INPUT FOR THIS TASK:
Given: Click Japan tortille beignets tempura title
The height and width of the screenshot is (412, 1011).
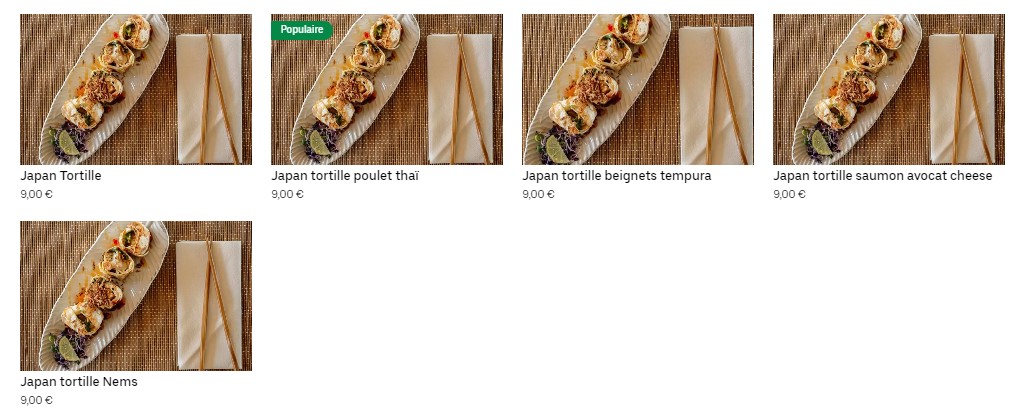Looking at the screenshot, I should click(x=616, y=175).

* * *

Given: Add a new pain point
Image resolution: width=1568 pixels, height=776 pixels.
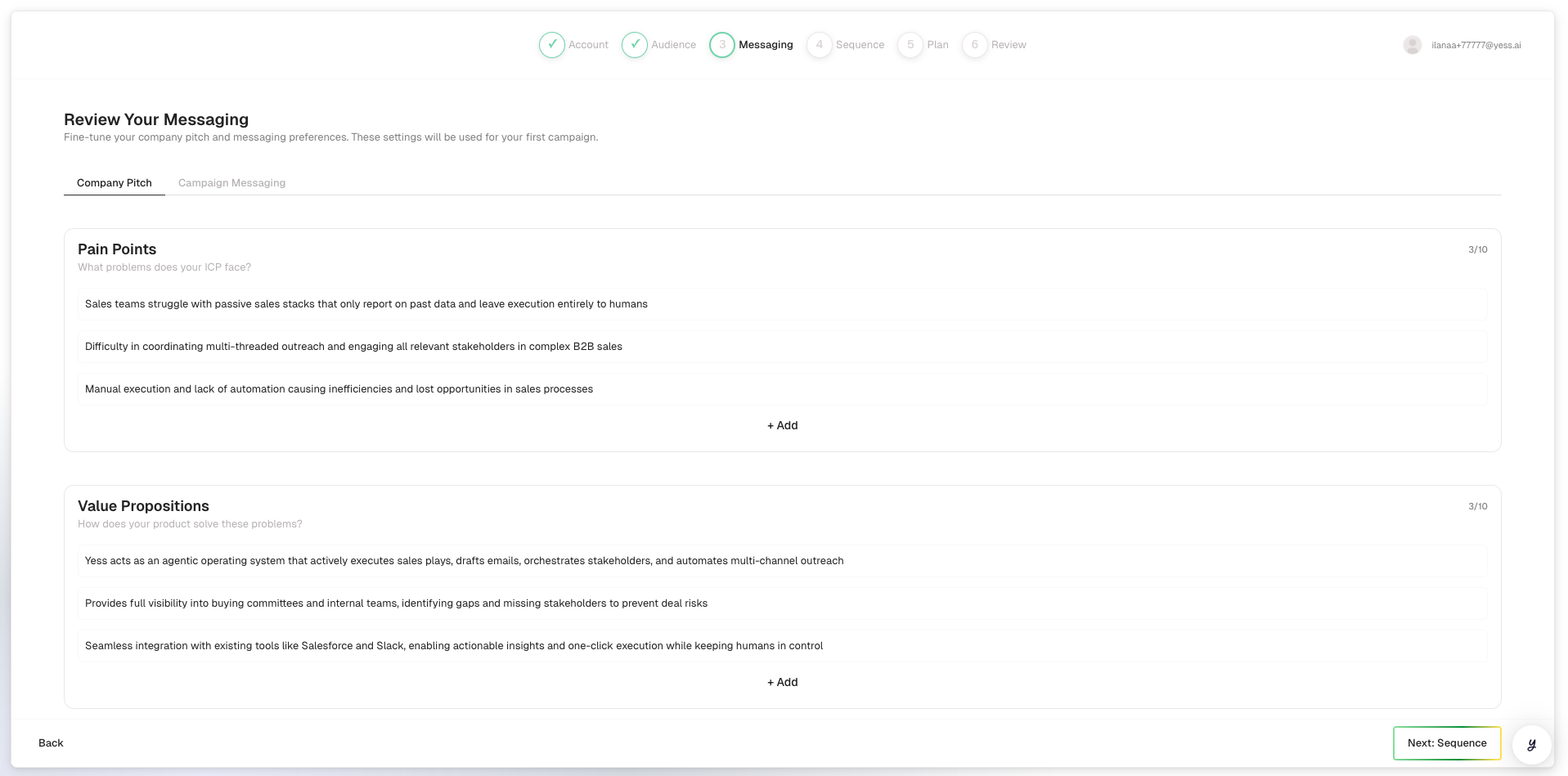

TASK INSTRUCTIONS: Whenever the word "Given" shows up in a line of the entries above, copy that line.

REPLY TO THE TASK:
Given: Click Japan tortille beignets tempura title
Given: Add a new pain point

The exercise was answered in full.